Director Julie Black and the large staging team have made it magic. A basic set that looks like the framework of a warehouse becomes an amazing range of places, including fields and castle rooms, through colourful backdrops, props and costumes. When the story moves to the Emerald City, for example, all the costumes are different shades and pattern mixes of green.
And the transformation of people into characters such as flying monkeys is awesome.
The performances of the large cast, led by Rachel Davies as green-skinned and caring Elphaba and Tayla Choice as blonde good-time girl, Glinda, bring out the natures of the characters.
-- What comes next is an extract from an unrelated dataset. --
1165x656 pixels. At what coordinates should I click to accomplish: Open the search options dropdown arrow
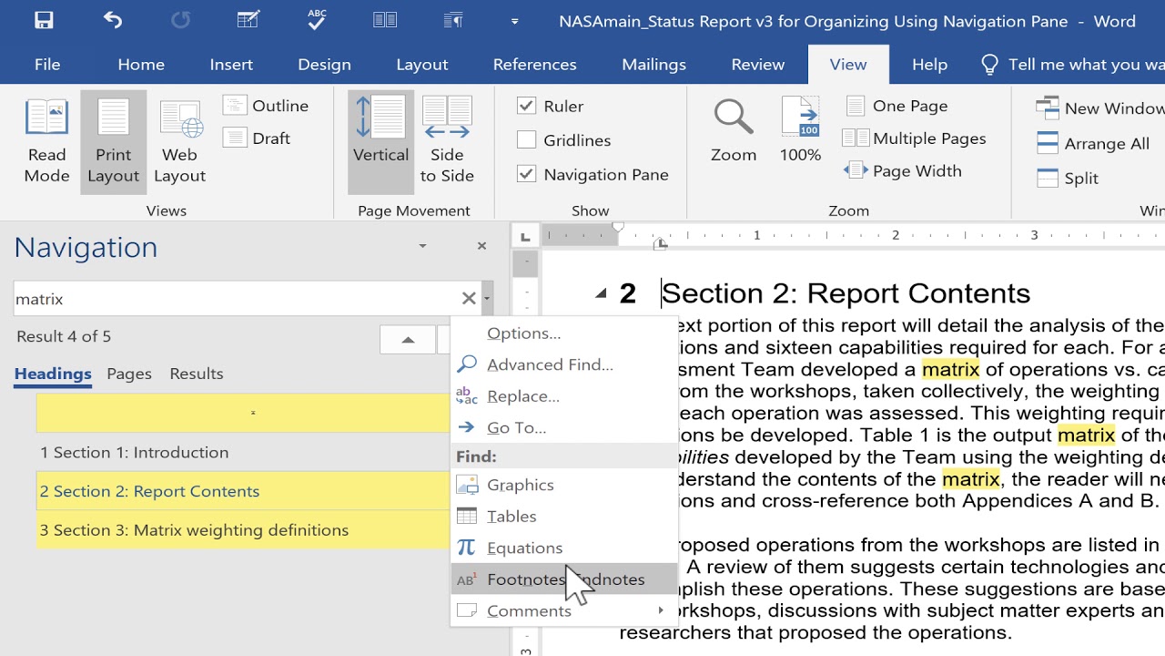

And the uncertainties of Chris Maxfield’s Wizard show that he is more sinned against than sinning.
Elphaba and Glinda (initially known as Galinda) are reluctant to share a room, with Elphaba unsmiling as Glinda tells her in the bright song Popular how to attract people. And Elphaba’s subsequent private response, I’m Not That Girl, as she watches Glinda flirting with men at a party shows how the green skin has deprived her of confidence. But friendship between the two gradually develops, with Davies and Choice making their relationship amusing and moving.
The other actors bring out the very different natures of a wide range of characters, with Luke Baker a dashing Prince Fiyero who is initially attracted to Glinda but gradually develops an affection for Elphaba, Alana Wilson an assertive Nessarose, the wheelchair-bound sister Elphaba initially tries to care for at the university, Sharon Stoltenberg as the disquieting university head, Madam Morrible, who teaches Elphaba the dark arts that produce magic and who also manipulates the Wizard, Dominic Lacey as Boq, a Munchkin who is attracted to Glinda but desired by Nessarose, and Andrew Black as Dr Dillamond, a learned goat who is the only animal teacher at Shiz, but whose future is threatened when officials begin a campaign to deprive animals of the ability to talk.
But the strength of the overall ensemble is impressive, and I found the show even more engrossing than the Sydney professional production I saw in 2009.
A friend who saw the original New York staging likewise found this to be a stunning show. All members of the large staging team can take a deserved bow.